* Records shown

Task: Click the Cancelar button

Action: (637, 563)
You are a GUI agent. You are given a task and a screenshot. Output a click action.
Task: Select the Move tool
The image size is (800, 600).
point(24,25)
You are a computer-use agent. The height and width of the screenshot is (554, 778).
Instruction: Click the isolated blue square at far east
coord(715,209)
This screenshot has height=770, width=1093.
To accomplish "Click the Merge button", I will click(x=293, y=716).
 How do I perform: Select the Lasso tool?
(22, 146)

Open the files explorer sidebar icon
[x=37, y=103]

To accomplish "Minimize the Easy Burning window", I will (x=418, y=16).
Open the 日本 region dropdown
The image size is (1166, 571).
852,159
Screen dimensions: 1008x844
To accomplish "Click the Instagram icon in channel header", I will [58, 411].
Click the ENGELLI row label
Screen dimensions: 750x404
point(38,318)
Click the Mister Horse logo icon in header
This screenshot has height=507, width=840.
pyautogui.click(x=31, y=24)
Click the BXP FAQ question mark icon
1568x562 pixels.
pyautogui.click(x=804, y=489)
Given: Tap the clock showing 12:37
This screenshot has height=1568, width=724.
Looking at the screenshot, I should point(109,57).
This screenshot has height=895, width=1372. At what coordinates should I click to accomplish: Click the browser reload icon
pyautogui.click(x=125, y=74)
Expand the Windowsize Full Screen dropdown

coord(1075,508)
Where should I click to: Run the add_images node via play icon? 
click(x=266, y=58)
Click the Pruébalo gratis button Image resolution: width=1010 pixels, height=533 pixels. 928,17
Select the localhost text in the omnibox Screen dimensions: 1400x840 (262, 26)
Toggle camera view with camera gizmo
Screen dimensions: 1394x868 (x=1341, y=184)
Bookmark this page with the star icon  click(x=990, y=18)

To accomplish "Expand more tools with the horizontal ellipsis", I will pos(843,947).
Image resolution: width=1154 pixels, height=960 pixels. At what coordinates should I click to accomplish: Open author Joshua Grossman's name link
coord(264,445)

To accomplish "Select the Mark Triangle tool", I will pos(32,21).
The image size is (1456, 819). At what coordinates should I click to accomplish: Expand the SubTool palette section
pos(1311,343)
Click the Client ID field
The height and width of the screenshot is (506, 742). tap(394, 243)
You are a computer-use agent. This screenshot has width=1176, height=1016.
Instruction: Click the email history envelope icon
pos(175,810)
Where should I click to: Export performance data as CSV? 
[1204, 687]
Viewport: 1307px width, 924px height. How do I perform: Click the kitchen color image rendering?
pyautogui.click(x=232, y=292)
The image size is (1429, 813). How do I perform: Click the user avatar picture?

* Work required
Can you transcribe all of the material above line for line, without changing any character?

* Result for this exercise
Task: Click the Cancelar button

Action: (637, 563)
You are a GUI agent. You are given a task and a screenshot. Output a click action.
Task: Select the Move tool
The image size is (800, 600).
point(24,25)
You are a computer-use agent. The height and width of the screenshot is (554, 778).
Instruction: Click the isolated blue square at far east
coord(715,209)
This screenshot has height=770, width=1093.
To accomplish "Click the Merge button", I will click(x=293, y=716).
 How do I perform: Select the Lasso tool?
(22, 146)

Open the files explorer sidebar icon
[x=37, y=103]

To accomplish "Minimize the Easy Burning window", I will (x=418, y=16).
Open the 日本 region dropdown
The image size is (1166, 571).
852,159
Screen dimensions: 1008x844
To accomplish "Click the Instagram icon in channel header", I will [58, 411].
Click the ENGELLI row label
Screen dimensions: 750x404
point(38,318)
Click the Mister Horse logo icon in header
This screenshot has height=507, width=840.
pyautogui.click(x=31, y=24)
Click the BXP FAQ question mark icon
1568x562 pixels.
pyautogui.click(x=804, y=489)
Given: Tap the clock showing 12:37
This screenshot has height=1568, width=724.
Looking at the screenshot, I should point(109,57).
This screenshot has height=895, width=1372. At what coordinates should I click to accomplish: Click the browser reload icon
pyautogui.click(x=125, y=74)
Expand the Windowsize Full Screen dropdown

coord(1075,508)
Where should I click to: Run the add_images node via play icon? 
click(x=266, y=58)
Click the Pruébalo gratis button Image resolution: width=1010 pixels, height=533 pixels. 928,17
Select the localhost text in the omnibox Screen dimensions: 1400x840 (262, 26)
Toggle camera view with camera gizmo
Screen dimensions: 1394x868 (x=1341, y=184)
Bookmark this page with the star icon  click(x=990, y=18)

To accomplish "Expand more tools with the horizontal ellipsis", I will pos(843,947).
Image resolution: width=1154 pixels, height=960 pixels. At what coordinates should I click to accomplish: Open author Joshua Grossman's name link
coord(264,445)

To accomplish "Select the Mark Triangle tool", I will pos(32,21).
The image size is (1456, 819). At what coordinates should I click to accomplish: Expand the SubTool palette section
pos(1311,343)
Click the Client ID field
The height and width of the screenshot is (506, 742). tap(394, 243)
You are a computer-use agent. This screenshot has width=1176, height=1016.
Instruction: Click the email history envelope icon
pos(175,810)
Where should I click to: Export performance data as CSV? 
[1204, 687]
Viewport: 1307px width, 924px height. How do I perform: Click the kitchen color image rendering?
pyautogui.click(x=232, y=292)
The image size is (1429, 813). How do I perform: Click the user avatar picture?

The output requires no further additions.